• WORK REQUIRED
Copy, word for word, the lines below from the one containing "Task: Open the Marathon RD 1996-1997 catalog" up to and including the one containing "Task: Click help icon beside 分布式缓存服务", with pictures left out.

• ENTRIES SUPPLIED
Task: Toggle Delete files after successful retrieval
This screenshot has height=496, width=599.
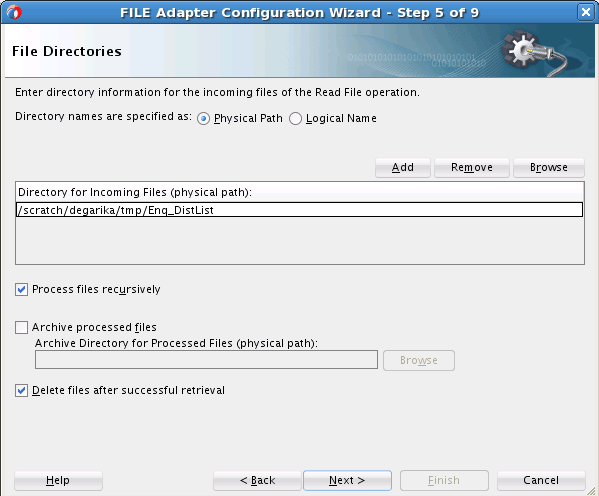Action: point(21,391)
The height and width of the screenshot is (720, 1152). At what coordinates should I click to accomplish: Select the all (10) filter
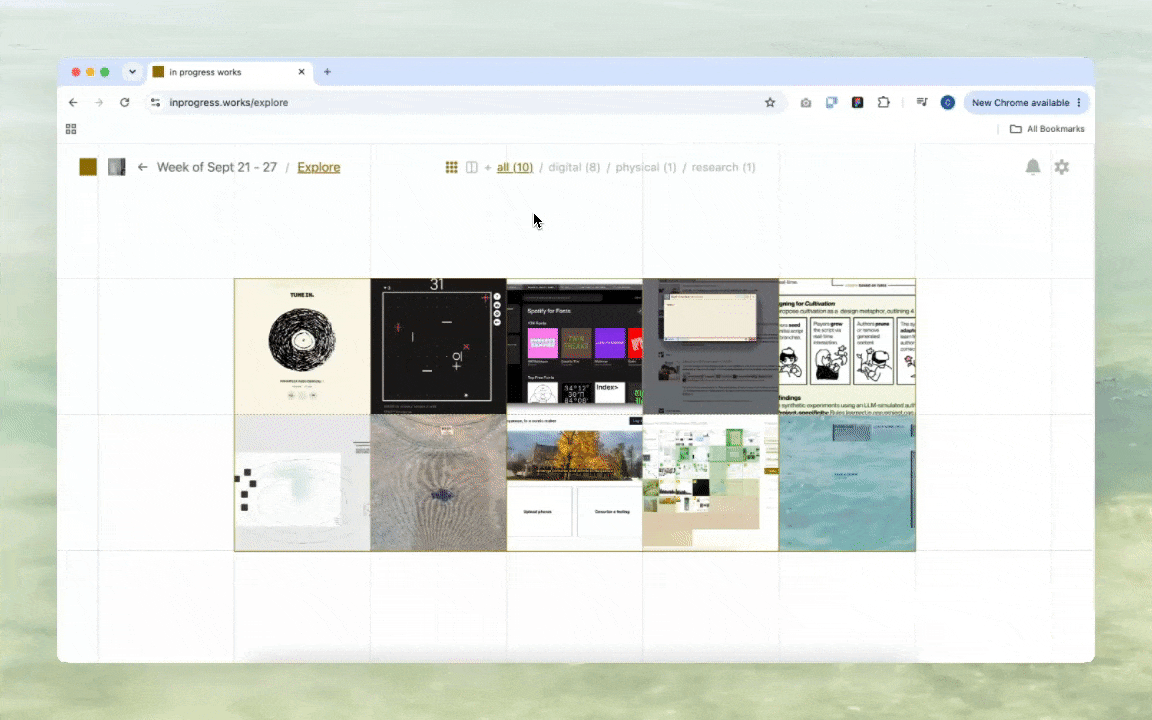(x=515, y=168)
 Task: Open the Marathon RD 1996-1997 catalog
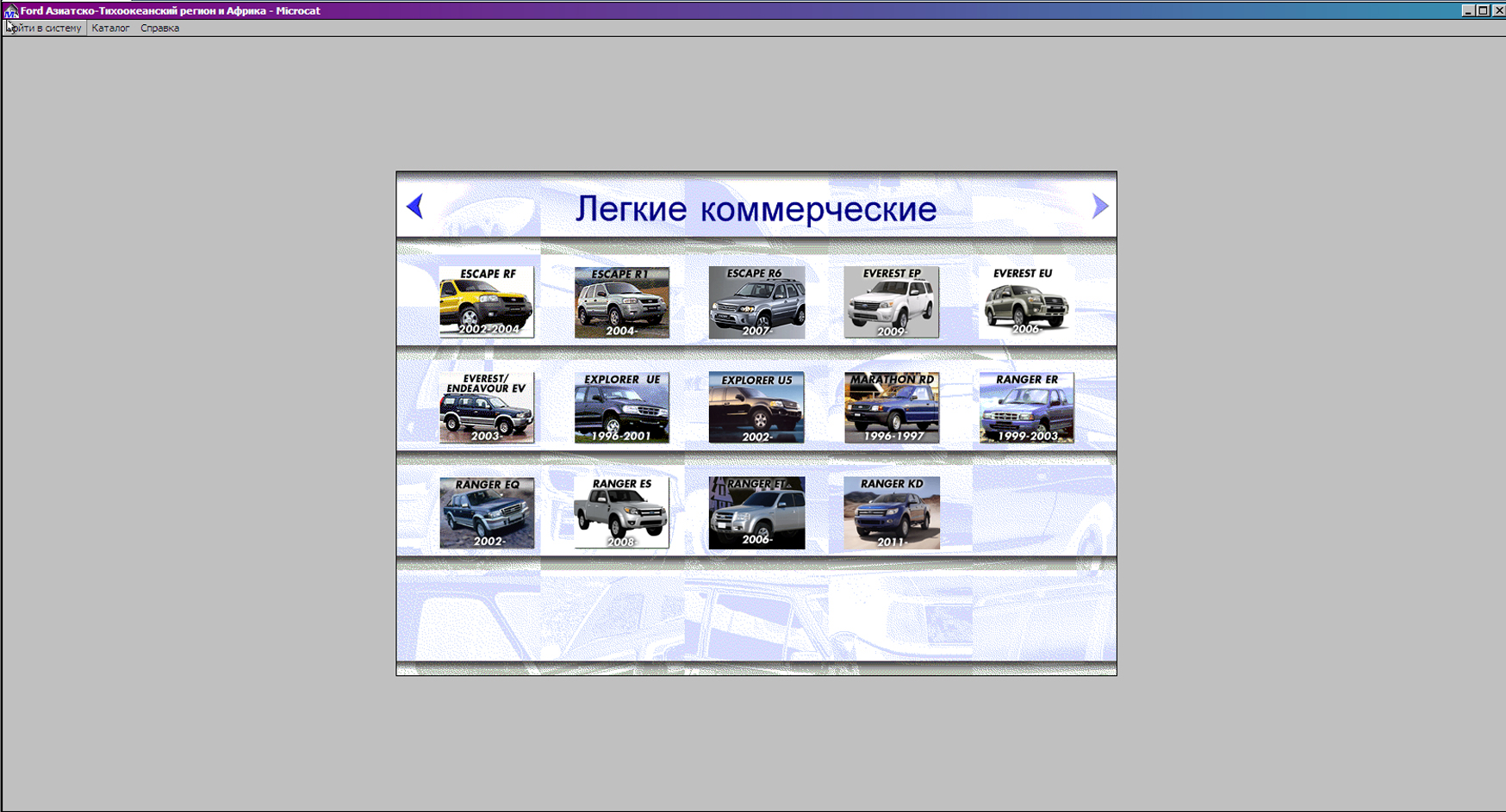point(892,408)
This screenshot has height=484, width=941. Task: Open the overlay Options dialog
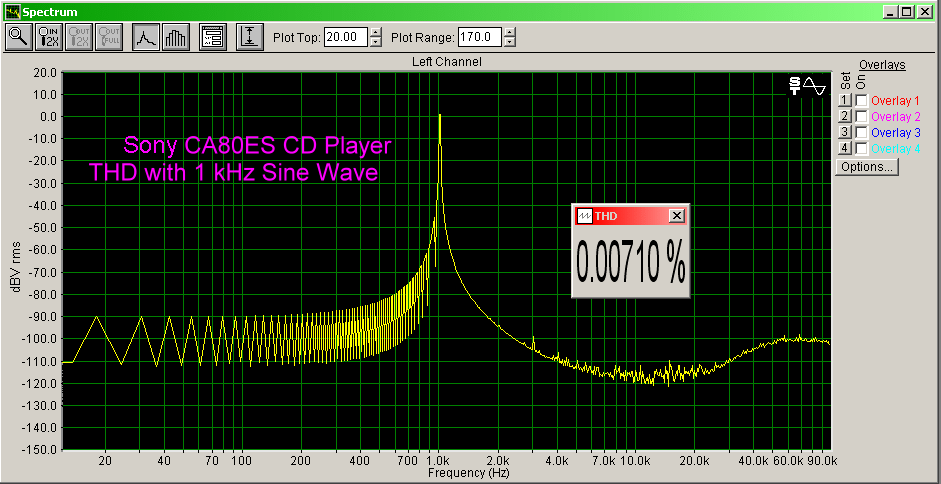click(867, 167)
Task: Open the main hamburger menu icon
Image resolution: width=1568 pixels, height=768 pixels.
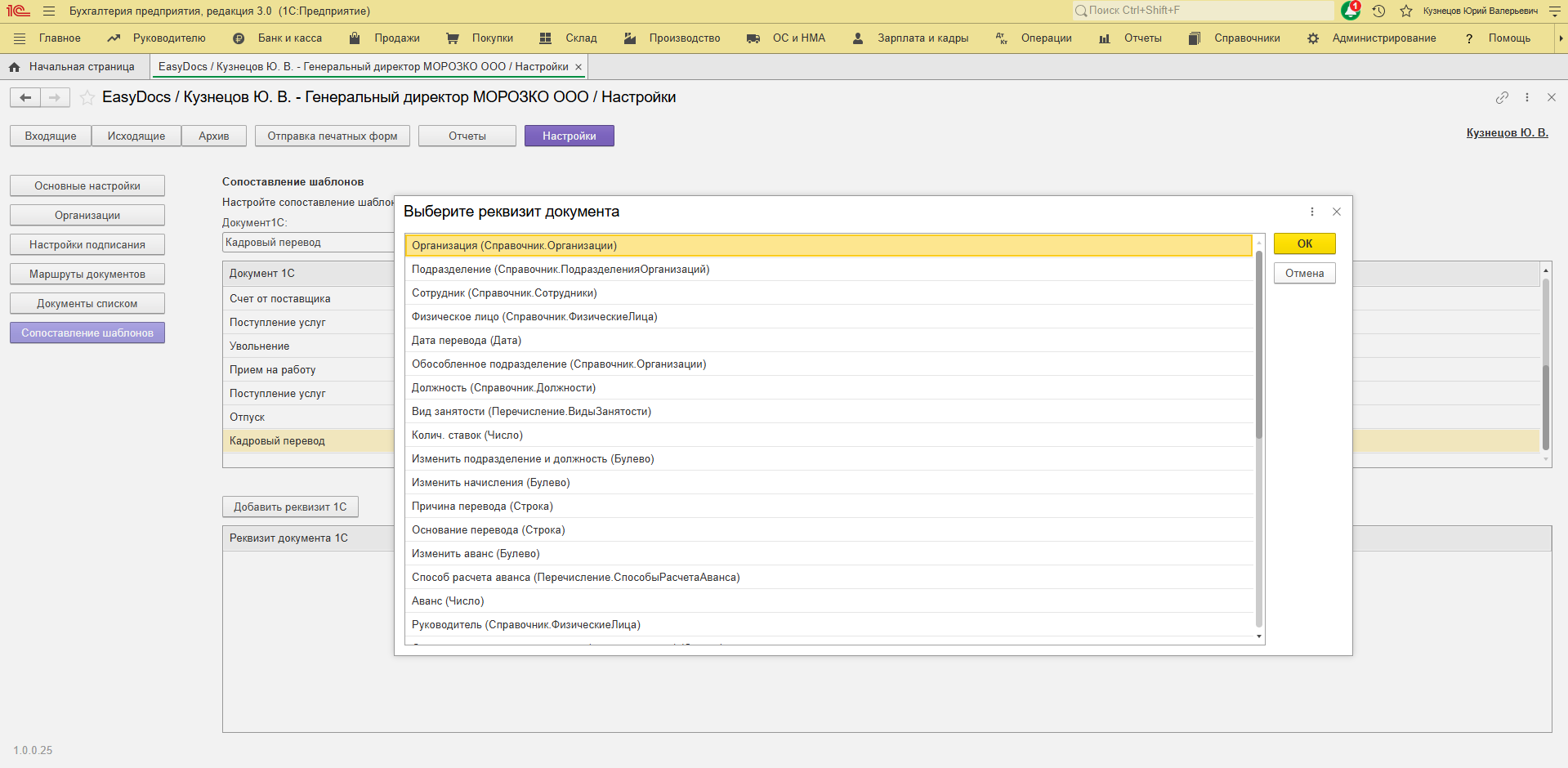Action: (49, 11)
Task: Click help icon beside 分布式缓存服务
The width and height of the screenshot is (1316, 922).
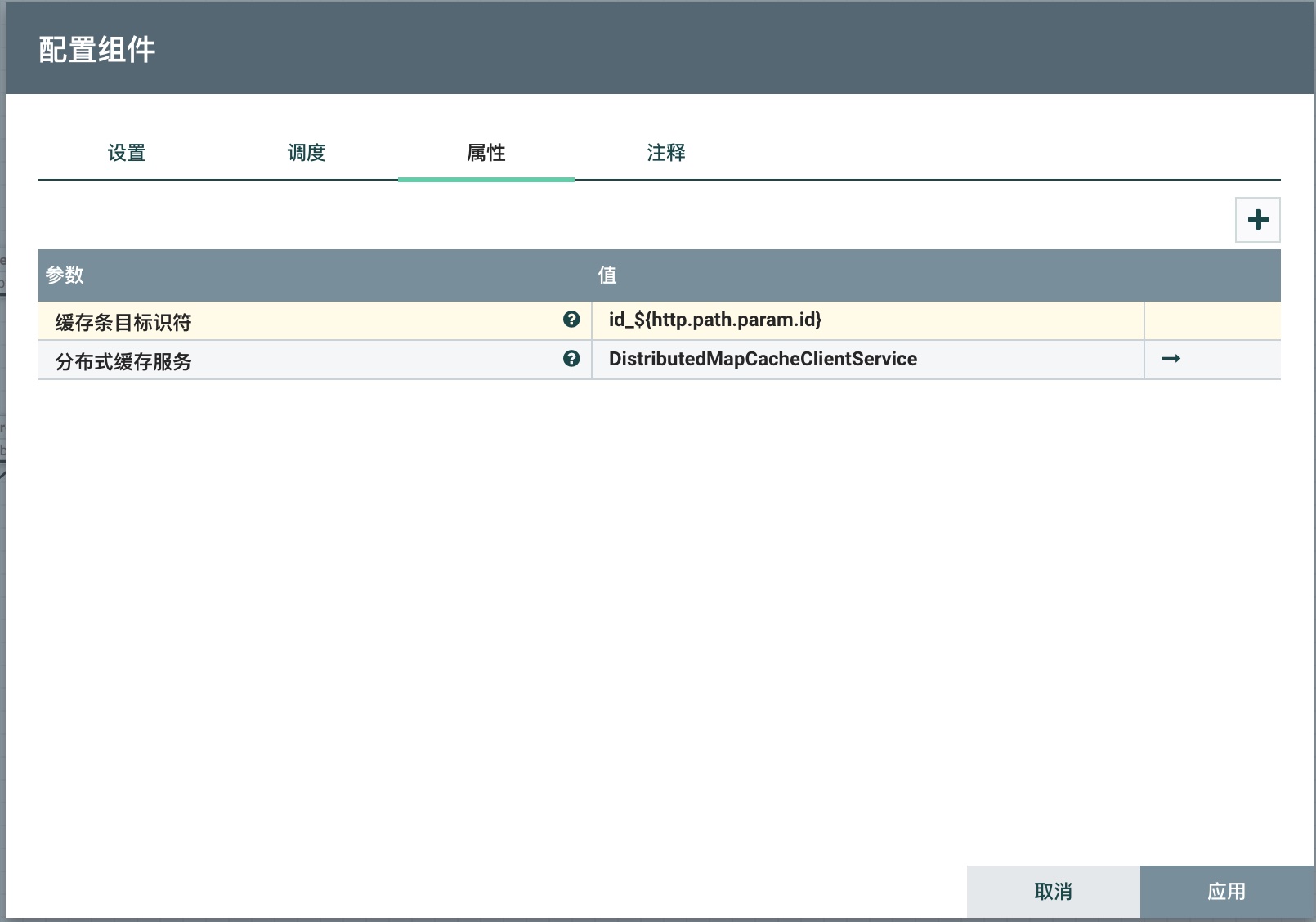Action: 571,359
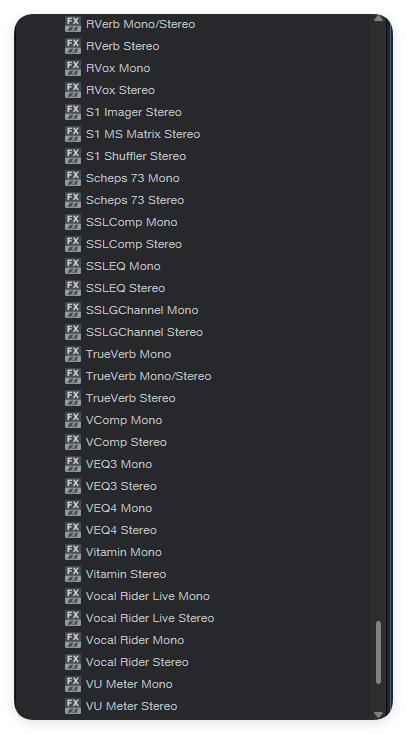
Task: Click the vertical scrollbar thumb
Action: point(378,653)
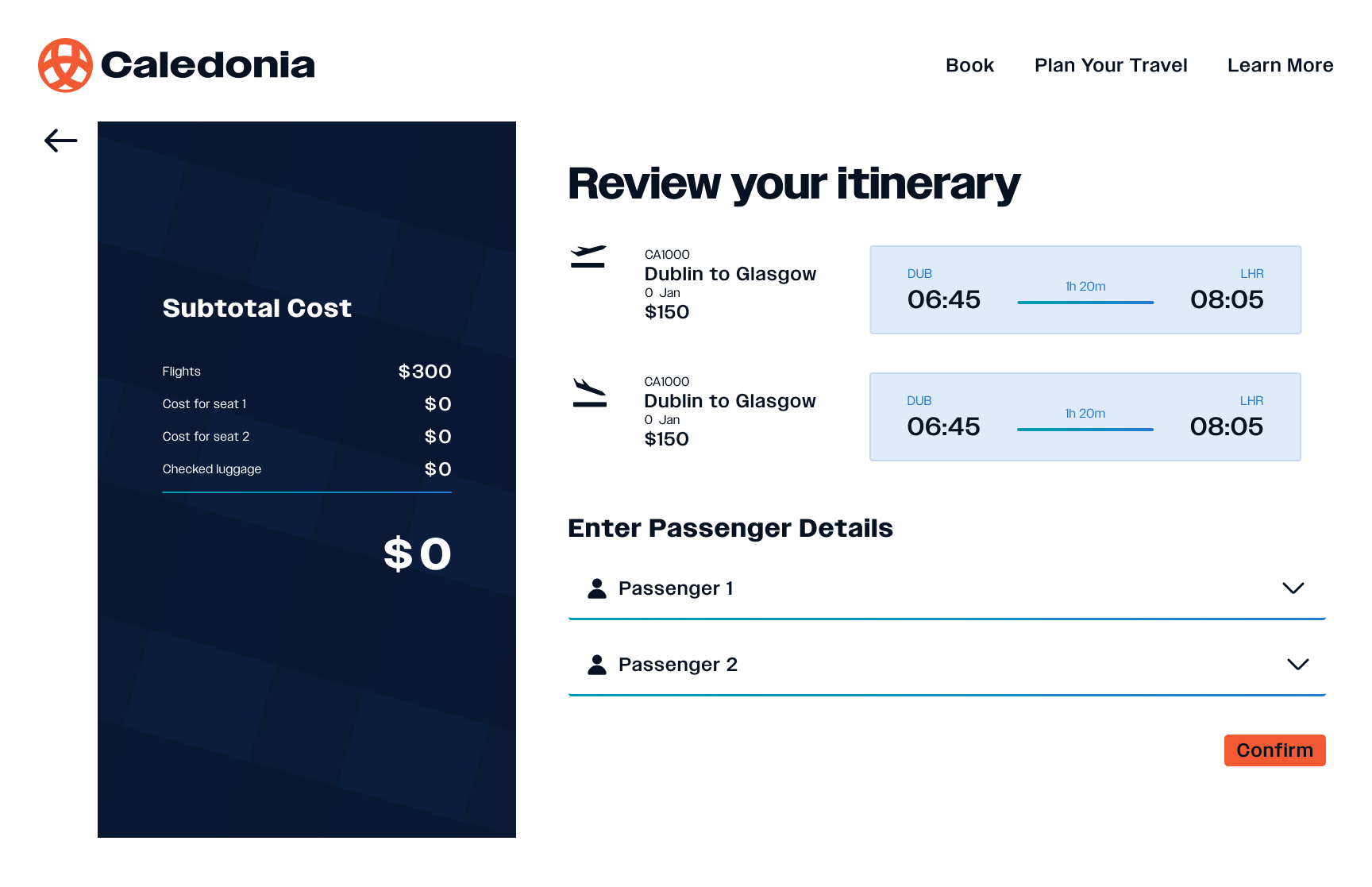The width and height of the screenshot is (1372, 887).
Task: Expand Passenger 2 details with chevron
Action: (x=1297, y=665)
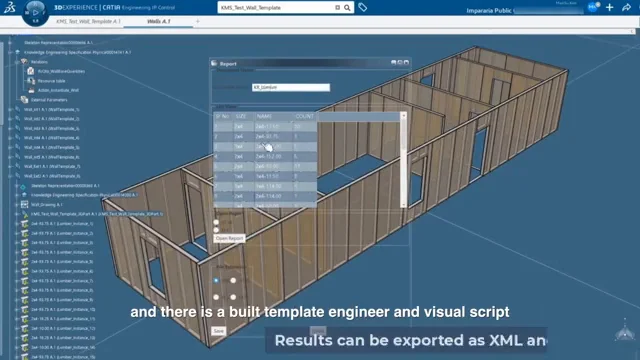This screenshot has height=360, width=640.
Task: Select the bottom-right radio button in lower group
Action: (x=233, y=297)
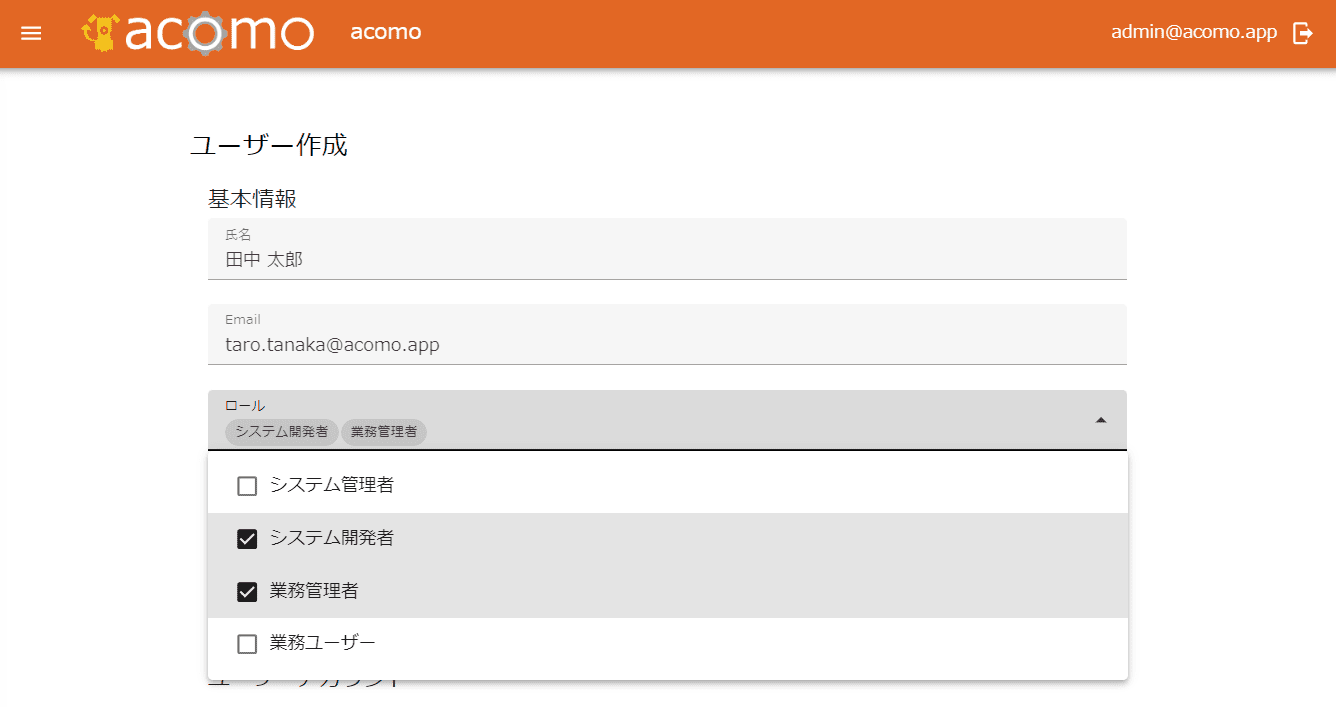Click the acomo logo
The image size is (1336, 707).
tap(198, 33)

• EXERCISE RESPONSE
 Task: Open the Marathon RD 1996-1997 catalog
point(892,408)
This screenshot has height=484, width=941. Task: Open the overlay Options dialog
click(867, 167)
Task: Open the main hamburger menu icon
Image resolution: width=1568 pixels, height=768 pixels.
Action: (49, 11)
Task: Click help icon beside 分布式缓存服务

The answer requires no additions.